Posterior ligamentous complex integrity interpreted with accuracy irrespective of training level
FRIDAY, Sept. 30 (HealthDay News) -- Doctors at multiple levels of training can accurately and efficiently interpret the integrity of the posterior ligamentous complex (PLC) on spinal magnetic resonance imaging (MRI), according to a study published in the August issue of The Spine Journal.
Colin G. Crosby, M.D., from the Vanderbilt University Medical Center in Nashville, Tenn., and colleagues evaluated the sensitivity, specificity, and accuracy of physician reviewers with different levels of training to correctly interpret PLC integrity on MRI, compared to intraoperative observation of 45 patients with traumatic spine injuries who underwent operative fixation.
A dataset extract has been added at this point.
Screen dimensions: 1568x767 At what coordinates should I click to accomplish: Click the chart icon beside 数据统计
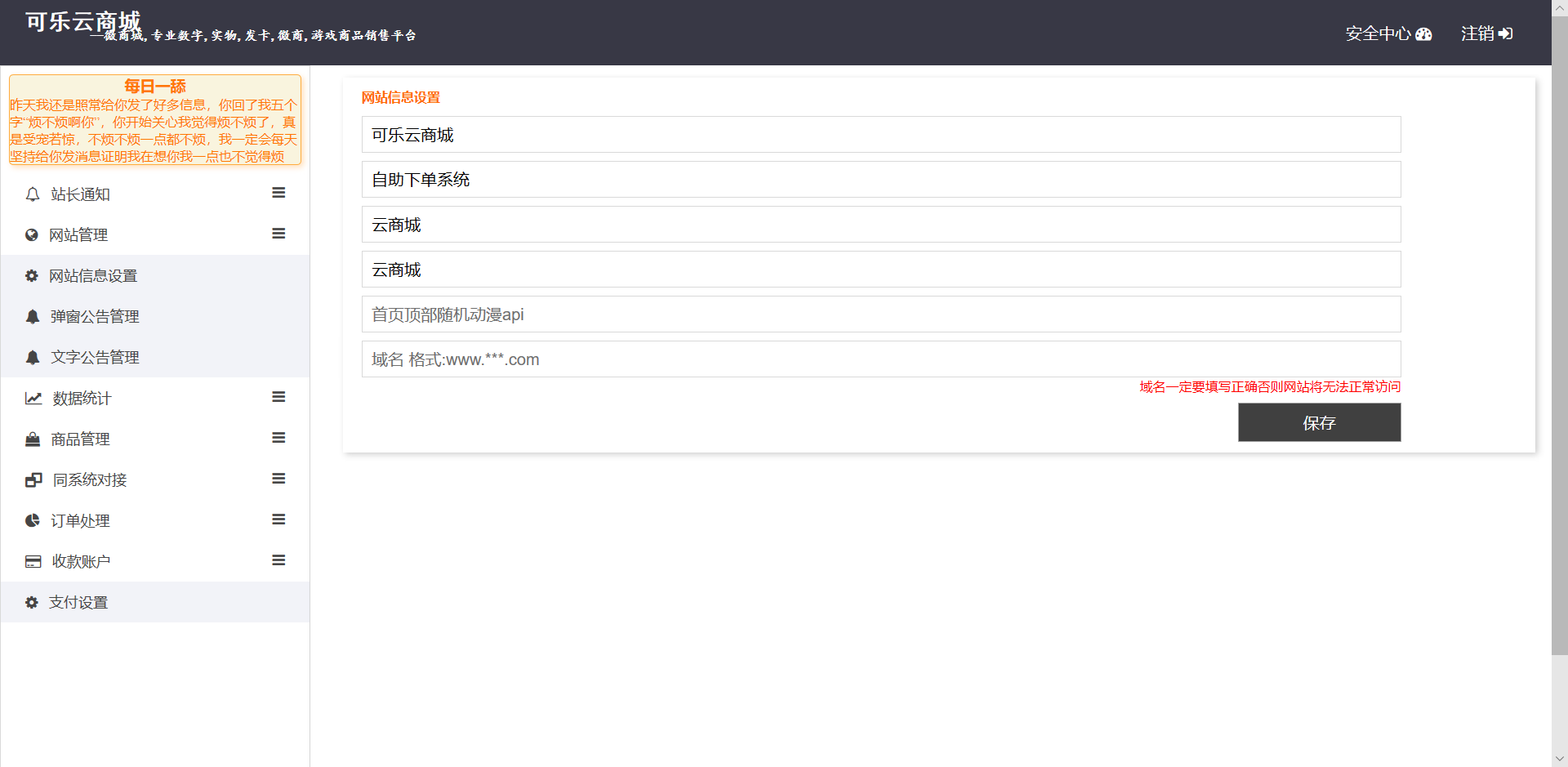[x=33, y=399]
The MRI sequences most indicative of the integrity of each PLC component were also assessed.
The investigators found that the surgeons had a sensitivity of 0.83 and accuracy of 0.81. The attending spine surgeons' sensitivity and accuracy were not significantly different from that of the other reviewers, but the specificity was significantly higher compared with the other reviewers. The reviewers reached a 93 percent agreement that injuries to the supraspinous ligament, interspinous ligament, ligamentum flavum, and the cervical facet capsules in the cervical, thoracic, and lumbar spine were best visualized by sagittal short-tau inversion recovery sequences. The reviewers reached a 95 percent agreement that T2 axial sequences were most optimal for visualization of injury to the lumbar facet capsules.
"The evaluation of the PLC on MRI can be accurately and efficiently interpreted by physicians at multiple levels of training," the authors write.
One of the study authors disclosed financial ties to DePuy.